"Stormeh"...I'd use it in place of the equalette but I'm not exactly sure what the advantages are using the double fig 8 over just cloving one strand of the leg to each piece as in the classic equalette.

No one's telling you what anchor to use, this is The Lab, and we're discussing theory.

We if we are going to discuss theory could you please explain how the above device equalises dynamically? Furthermore lets discuss how no extension and dynamic equalisation are mutually exclusive. Finally how about we discuss how extension in a typical scenario results in shock loading the anchor and can result significantly higher forces.

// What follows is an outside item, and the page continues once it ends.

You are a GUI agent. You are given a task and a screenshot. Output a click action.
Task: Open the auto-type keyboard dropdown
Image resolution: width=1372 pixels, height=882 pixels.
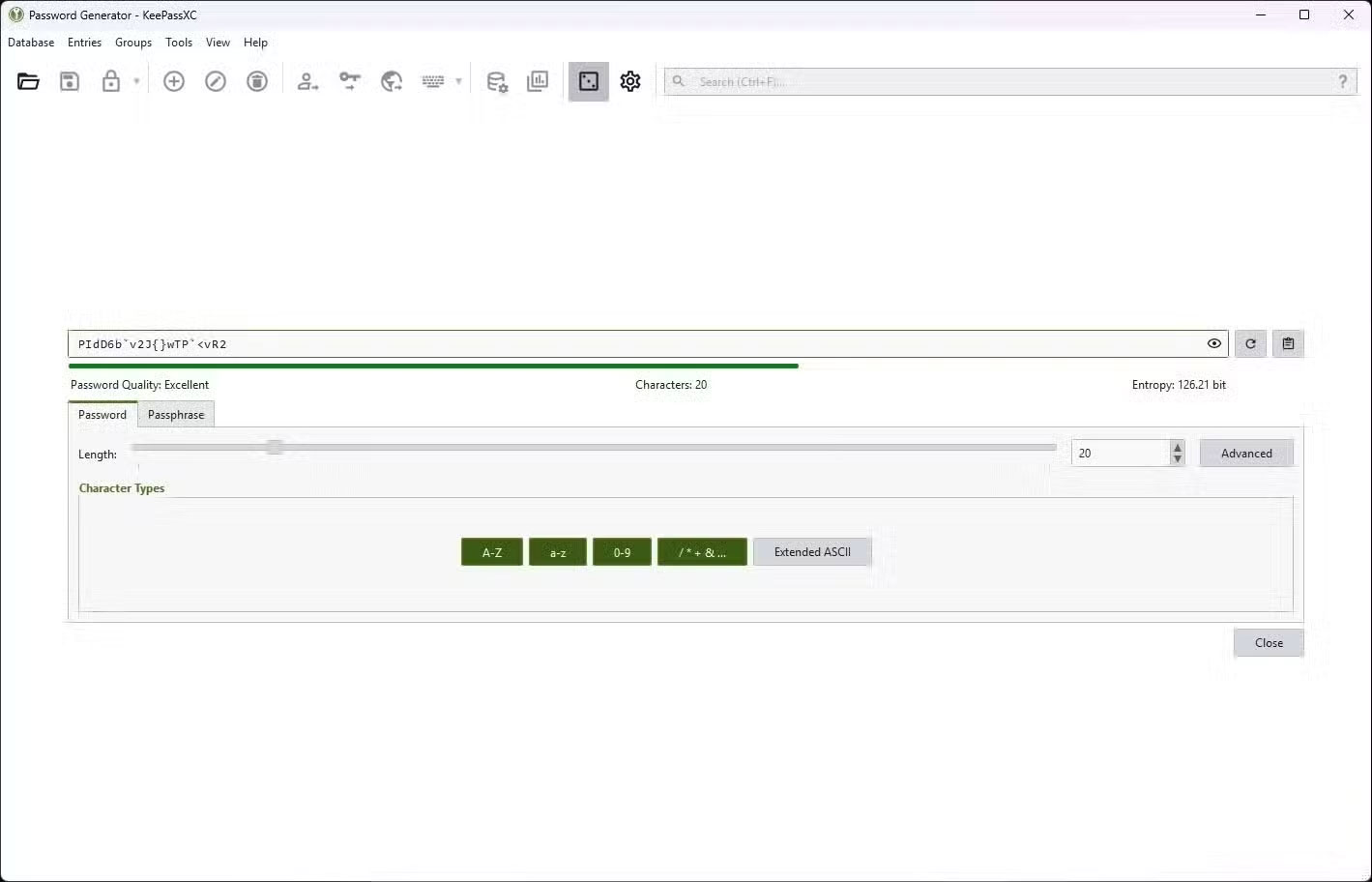457,81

Also, extension causing "shock loading" and "significantly" higher forces has been debunked a long time ago. Jim Ewing at Sterling Ropes conducted load cell testing completely disproving the idea, showing there is almost no concern over small amounts of extension (a foot or less), that overall force was not increased during tests where a piece blew, and that "shock loading" is a vague term that doesn't apply to a system involving an elastic climbing rope.
Read Climbing Anchors by John Long. All that testing is in the book, the book which starting all this new anchor discussion.

Can´t see it´s equalised anyway, looks like 50/25/25 to me.
Equalising the right pieces by nylon sliding on nylon, you´re joking right?
Increased loading with increasing extension is inevitable, is real and not to be ignored.
Use the rope or clove hitches.

Jim

Thinking that shock loading has been debunked is highly dangerous! It has not been. Shock loads can easily result in forces 10-20 times higher, this has been shown repeatedly in testing.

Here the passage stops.